According to a report published on Disrupt Africa, the Nigerian company is now offering its users with the facilities to trade Bitcoin with the local currency Naira. In addition to this, the company has also introduced a peer-to-peer loaning facility, where one can provide loans and further gain interests on them — a service they refer as “Multi-Staking”.
“These are generally catered for SMEs or personal loans,” BitStake CTO Alex Christian explained. “Users can negotiate on a personal basis so that they can receive loans for family matters or businesses instantly through other users.”
“Only a telecommunications network is needed in order to access or send digital currency, phone numbers can also be used to send and receive digital currency easily.”
One may argue, but the set of services brought-in by the BitStake team makes its an unofficial digital bank of Africa.
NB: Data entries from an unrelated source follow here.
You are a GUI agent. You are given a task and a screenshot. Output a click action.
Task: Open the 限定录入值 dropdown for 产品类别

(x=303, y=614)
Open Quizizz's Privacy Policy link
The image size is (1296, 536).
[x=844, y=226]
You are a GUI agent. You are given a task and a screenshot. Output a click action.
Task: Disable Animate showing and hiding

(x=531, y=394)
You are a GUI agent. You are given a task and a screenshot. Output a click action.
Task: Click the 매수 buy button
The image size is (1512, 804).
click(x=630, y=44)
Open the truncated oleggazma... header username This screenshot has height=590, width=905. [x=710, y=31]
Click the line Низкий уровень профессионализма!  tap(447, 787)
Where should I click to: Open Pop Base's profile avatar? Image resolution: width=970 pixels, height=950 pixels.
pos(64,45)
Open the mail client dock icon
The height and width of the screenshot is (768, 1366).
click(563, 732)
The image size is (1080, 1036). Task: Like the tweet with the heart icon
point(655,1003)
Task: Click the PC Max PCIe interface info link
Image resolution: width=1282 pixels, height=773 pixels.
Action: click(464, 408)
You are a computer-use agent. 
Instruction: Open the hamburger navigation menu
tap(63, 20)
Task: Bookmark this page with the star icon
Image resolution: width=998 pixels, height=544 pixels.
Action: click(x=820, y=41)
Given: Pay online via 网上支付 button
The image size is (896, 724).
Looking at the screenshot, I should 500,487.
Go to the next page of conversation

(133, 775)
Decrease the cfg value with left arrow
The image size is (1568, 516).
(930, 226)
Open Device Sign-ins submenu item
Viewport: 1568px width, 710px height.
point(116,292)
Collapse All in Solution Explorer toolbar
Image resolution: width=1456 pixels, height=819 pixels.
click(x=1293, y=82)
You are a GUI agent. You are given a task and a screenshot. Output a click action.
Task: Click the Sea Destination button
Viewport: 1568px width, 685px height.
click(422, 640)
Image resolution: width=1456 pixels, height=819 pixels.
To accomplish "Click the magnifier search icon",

Their name emerges at a time when the underprivileged continent is already suffering huge from the lack of basic banking facilities – something that has disabled African diaspora to send money back home. And even when there are some remittance facilities available, their commission rates take away a notable chunk of the entire amount.
BitStake thereby believes in breaking such financial shackles — once for all. The self-funded company, since it inception, has kept its charges to as minimum as 1% of the entire transaction. Comparing to other Bitcoin-based remittance companies in Africa, it is definitely the cheapest option available at this moment.
“With our scope of financial products and services along with our low fees we are primed for this market,” Christian said.
It is now the time to sit back and watch companies like BitStake grow — amid the challenges of technological awareness, regulations and banking monopolies.